**Exercises**
**a.** According to the court opinion excerpt, what base offense level did the district court assign to Hennings at sentencing?
**b.** Repeat the part of the court opinion excerpt between "At sentencing, the" and "U.S.S.G.) § 2G2.2(a)(2).", inclusive.

**Passage**
· · · · · · ·

After Dropbox reported that a customer was using its services to store child
pornography, law enforcement officers traced the account to Robert Joe Hennings in
Des Moines, Iowa. The Dropbox account stored 2,380 images and 6,215 videos of
child pornography, which Hennings had organized into folders and subfolders.
Dropbox reported that 23 files had been shared from Hennings’s account. A search
of his BlackBerry and SD card revealed an additional 45 images and 1,104 videos of
child pornography. Hennings pleaded guilty to one count of receipt of child
pornography, in violation of 18 U.S.C. § 2252(a)(2) and (b)(1).
At sentencing, the district court1 concluded that Hennings’s base offense level
was 22 under U.S. Sentencing Guidelines (Guidelines or U.S.S.G.) § 2G2.2(a)(2).
Over Hennings’s objection, the district court increased the offense level to 40 for
specific offense characteristics, including the following: distribution in exchange for
valuable consideration, U.S.S.G. § 2G2.2(b)(3)(B); material portraying sadistic or
violent conduct or sexual abuse or exploitation of an infant or toddler, U.S.S.G.
§ 2G2.2(b)(4); and 600 or more images, U.S.S.G. § 2G2.2(b)(7)(D). The district
court denied Hennings any reduction for acceptance of responsibility, U.S.S.G.

· · · · · · ·

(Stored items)

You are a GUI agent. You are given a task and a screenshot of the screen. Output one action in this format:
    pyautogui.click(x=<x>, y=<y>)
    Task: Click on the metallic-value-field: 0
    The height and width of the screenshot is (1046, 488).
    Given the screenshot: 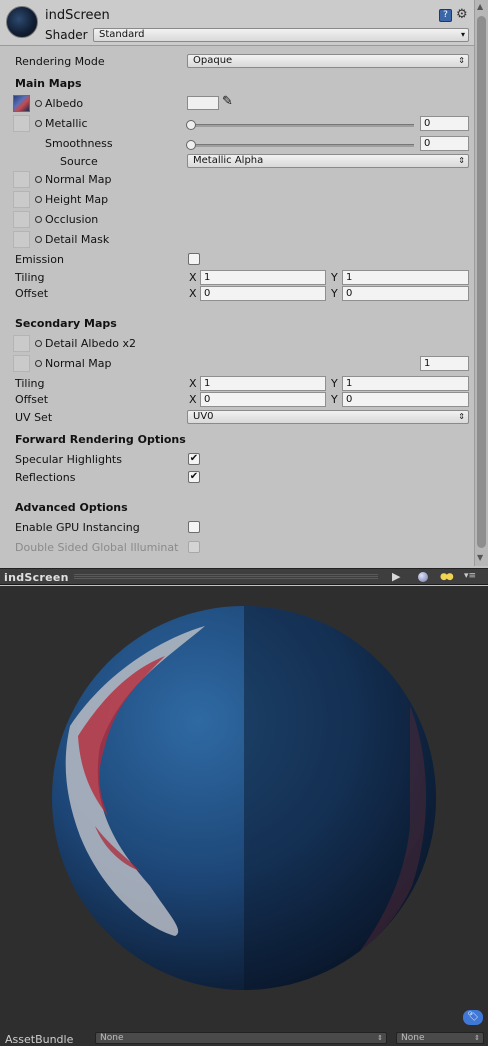 What is the action you would take?
    pyautogui.click(x=444, y=124)
     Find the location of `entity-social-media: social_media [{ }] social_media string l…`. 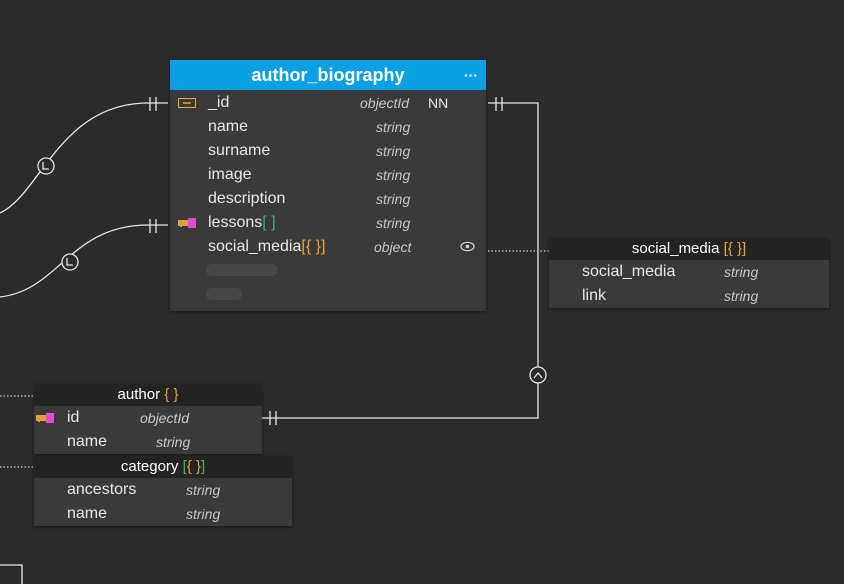

entity-social-media: social_media [{ }] social_media string l… is located at coordinates (689, 273).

· · · · · · ·

**Responses**
**a.** Level 22, under U.S.S.G. § 2G2.2(a)(2).

**b.**
At sentencing, the district court1 concluded that Hennings’s base offense level
was 22 under U.S. Sentencing Guidelines (Guidelines or U.S.S.G.) § 2G2.2(a)(2).